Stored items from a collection
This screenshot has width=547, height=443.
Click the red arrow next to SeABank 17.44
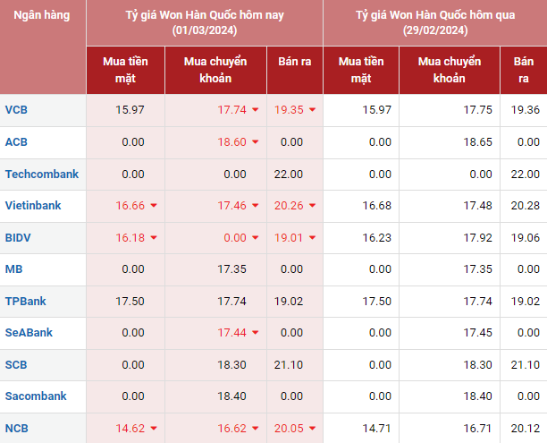pos(255,333)
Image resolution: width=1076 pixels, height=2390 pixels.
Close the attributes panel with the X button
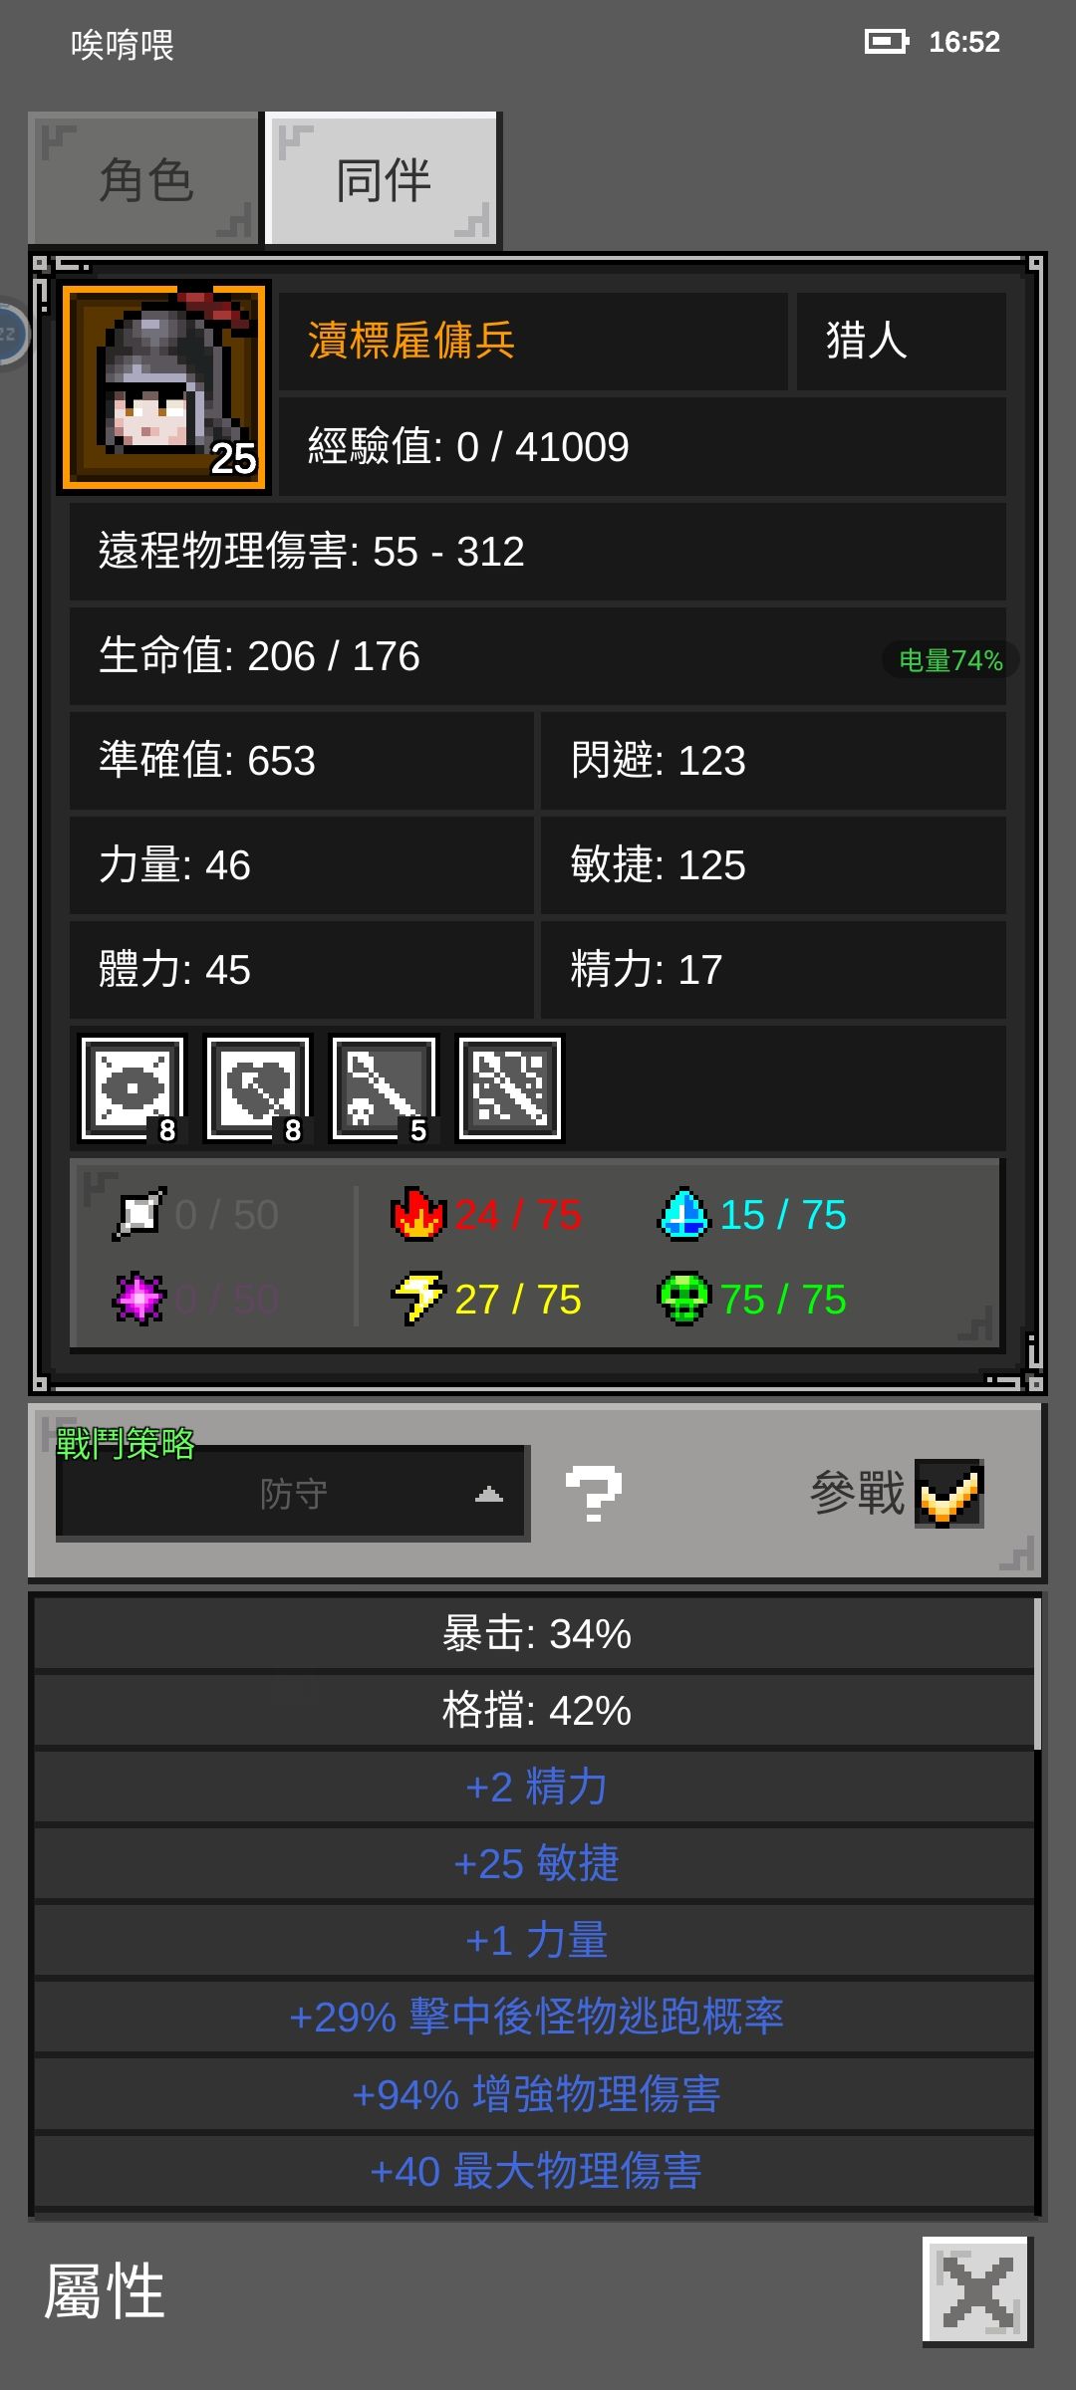click(x=977, y=2290)
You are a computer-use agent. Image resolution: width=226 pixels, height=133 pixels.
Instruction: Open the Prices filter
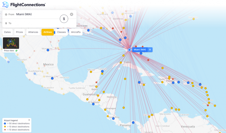point(19,32)
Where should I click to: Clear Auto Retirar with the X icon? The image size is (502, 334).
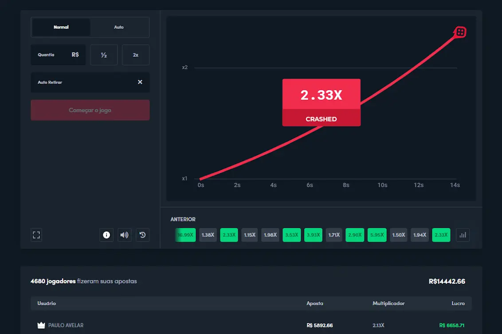click(140, 82)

• **Task directions**
Output the records above unchanged, minus their pictures.

• **Answer section**
This screenshot has width=547, height=443.
Click the red arrow next to SeABank 17.44
pos(255,333)
Image resolution: width=1076 pixels, height=2390 pixels.
Close the attributes panel with the X button
click(x=977, y=2290)
You are a computer-use agent. Image resolution: width=226 pixels, height=133 pixels.
Instruction: Open the Prices filter
point(19,32)
Where should I click to: Clear Auto Retirar with the X icon? The image size is (502, 334).
click(140, 82)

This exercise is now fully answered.